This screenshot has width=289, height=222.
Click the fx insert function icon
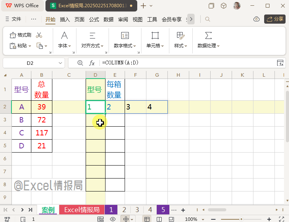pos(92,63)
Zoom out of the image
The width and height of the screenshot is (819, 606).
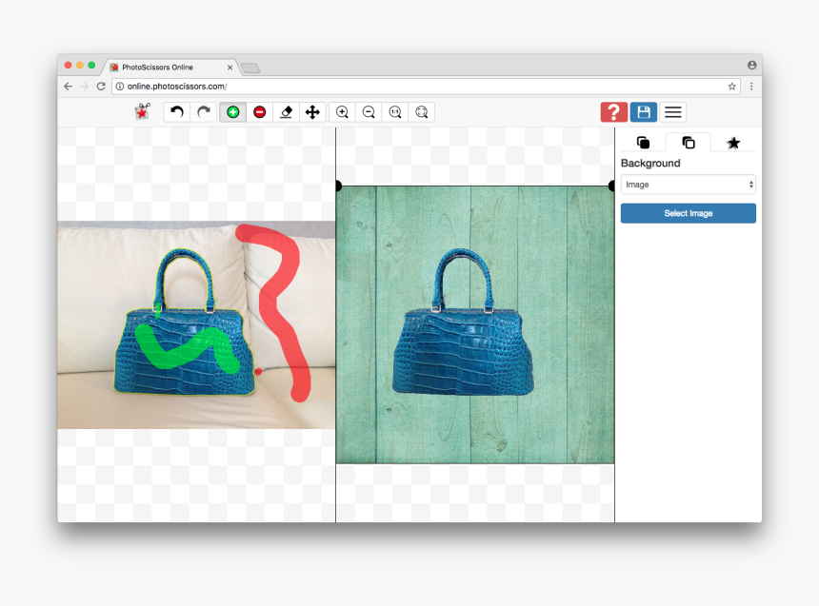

# # #

In the records above, find each line with the word "width" and copy it.

• _Solution to this problem_
This screenshot has width=289, height=222.
The width and height of the screenshot is (819, 606).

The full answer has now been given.